#### Recorded information

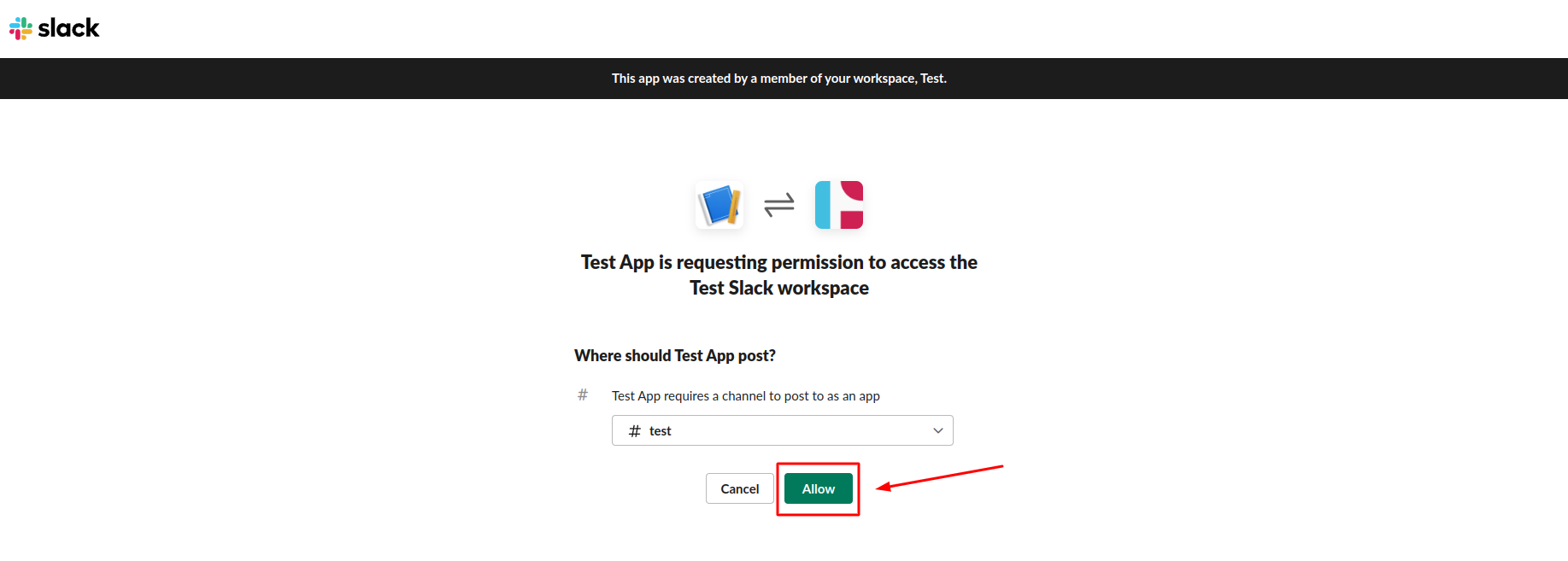Screen dimensions: 1568x561
Task: Click the Slack logo icon
Action: tap(21, 28)
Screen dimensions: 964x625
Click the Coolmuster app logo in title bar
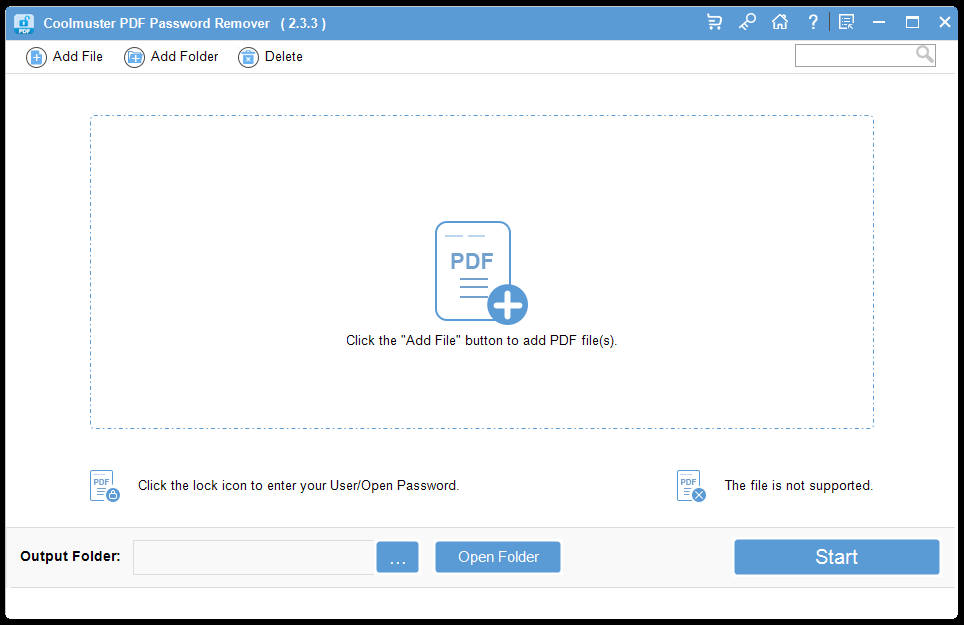(x=24, y=22)
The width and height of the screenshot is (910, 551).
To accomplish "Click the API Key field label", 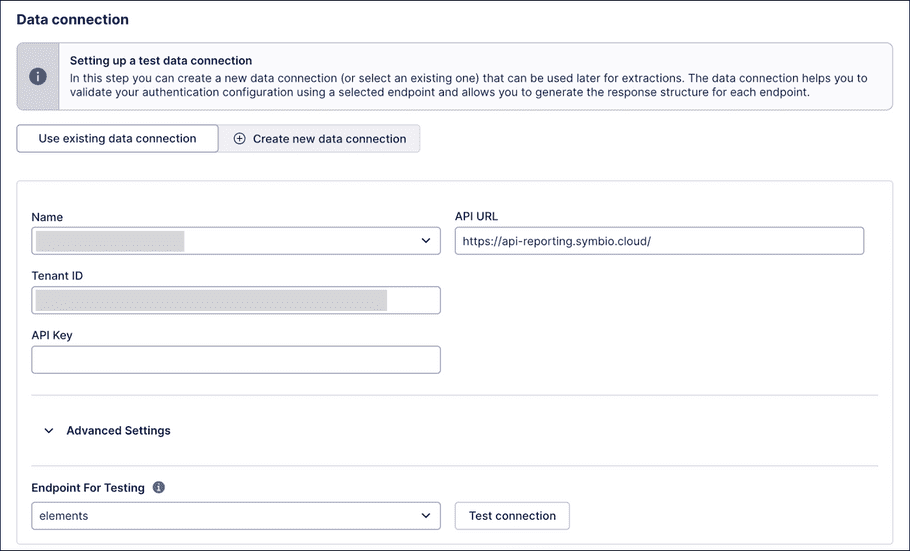I will 52,335.
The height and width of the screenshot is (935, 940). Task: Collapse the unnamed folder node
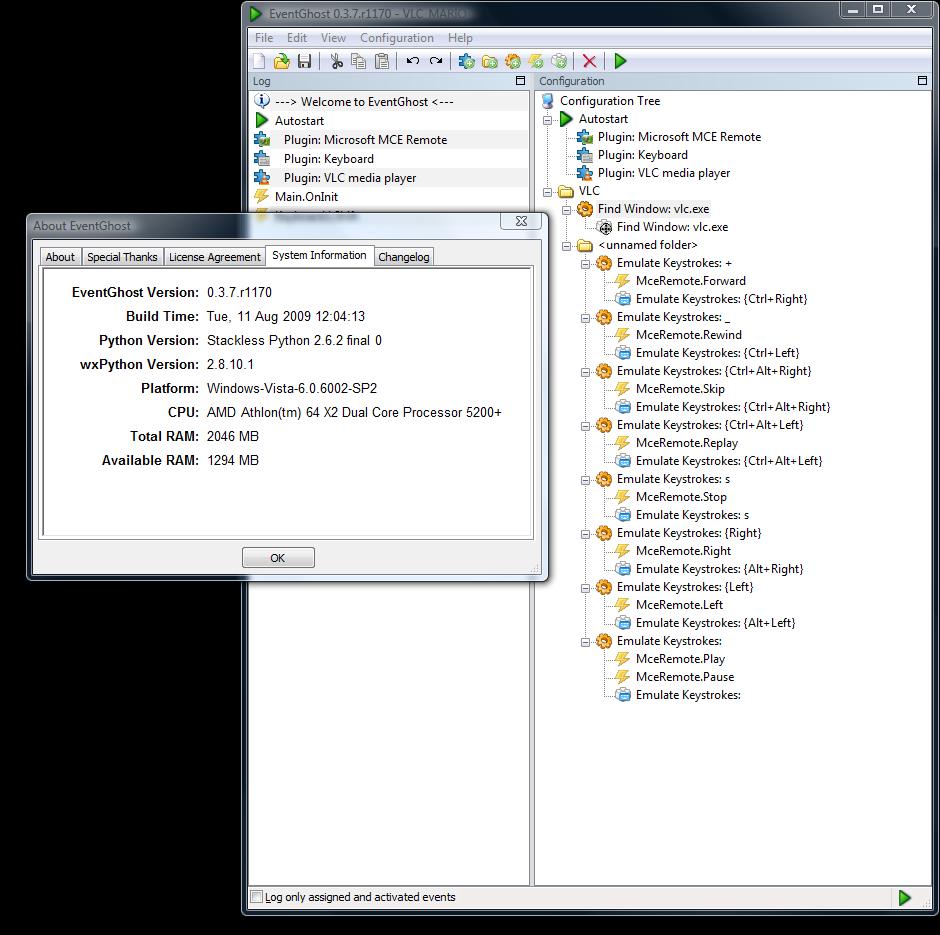[x=567, y=246]
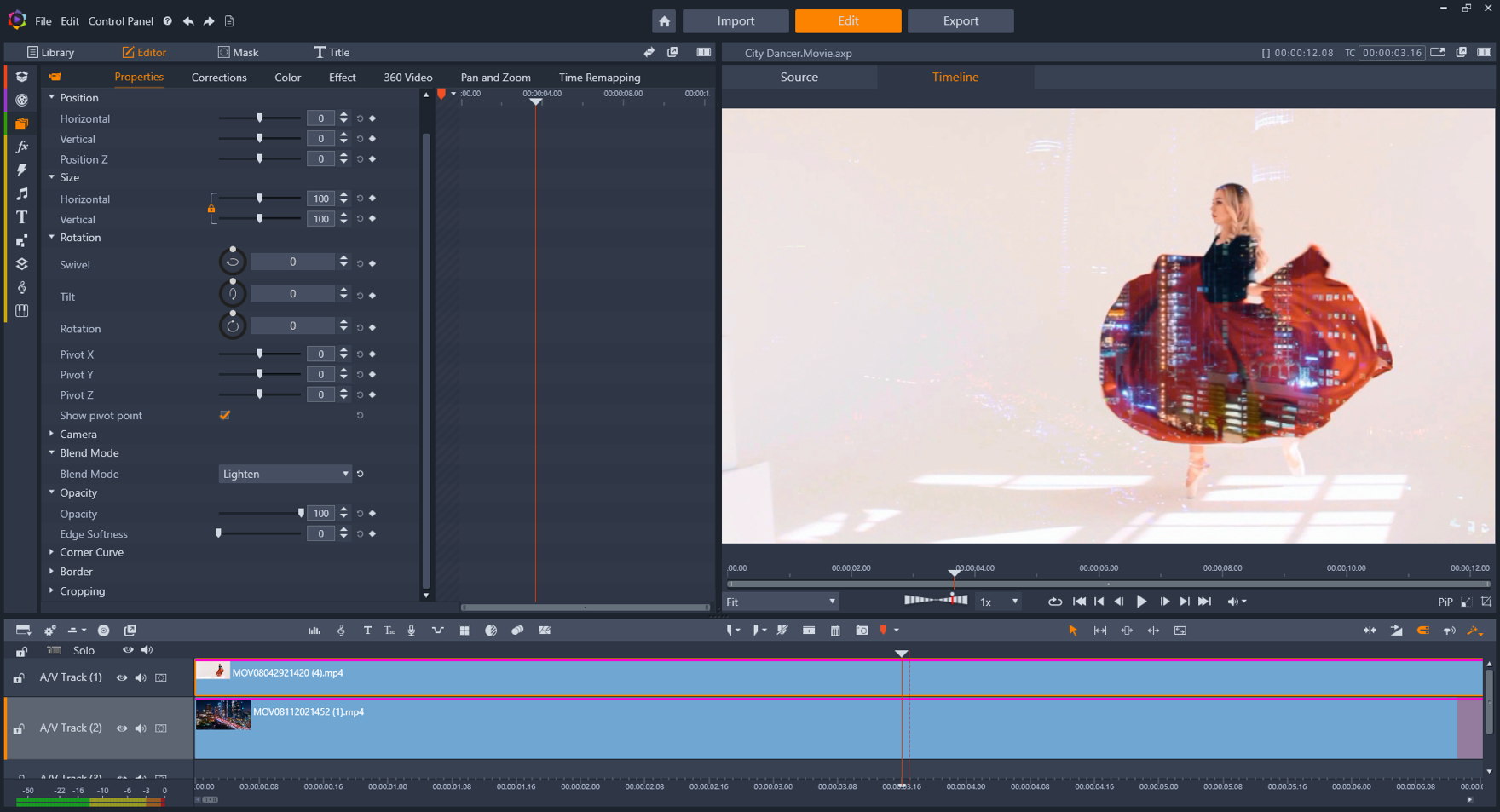This screenshot has width=1500, height=812.
Task: Click the Home icon button
Action: click(664, 21)
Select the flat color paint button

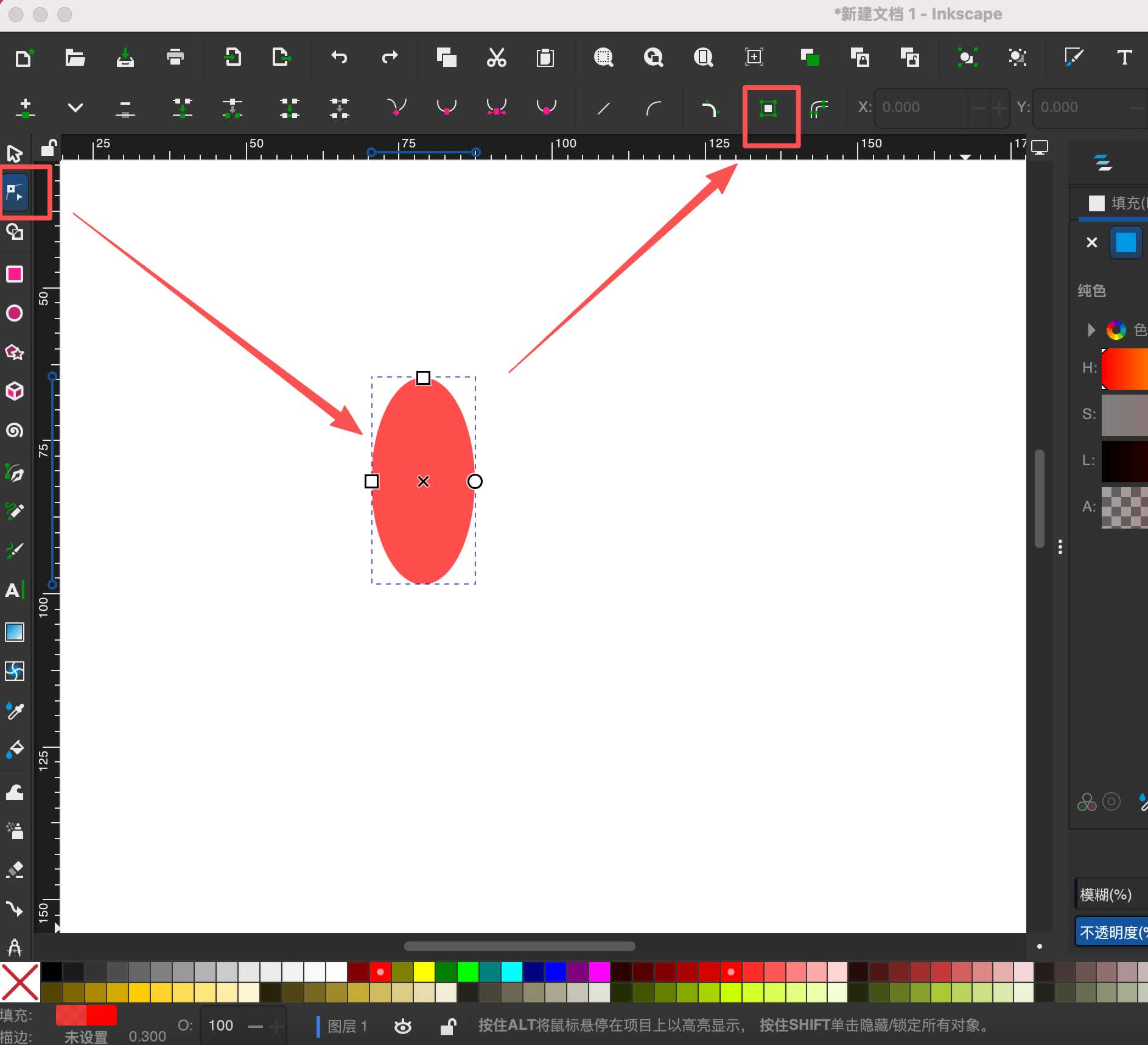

########

* What this task involves
Where the line containing "The height and" appears, begin writing out the lines exactly, and continue through the end of the material above, omitting pictures.

* Expected output
The height and width of the screenshot is (935, 940). Task: Collapse the unnamed folder node
[x=567, y=246]
This screenshot has width=1500, height=812.
Task: Click the Home icon button
Action: click(664, 21)
Select the flat color paint button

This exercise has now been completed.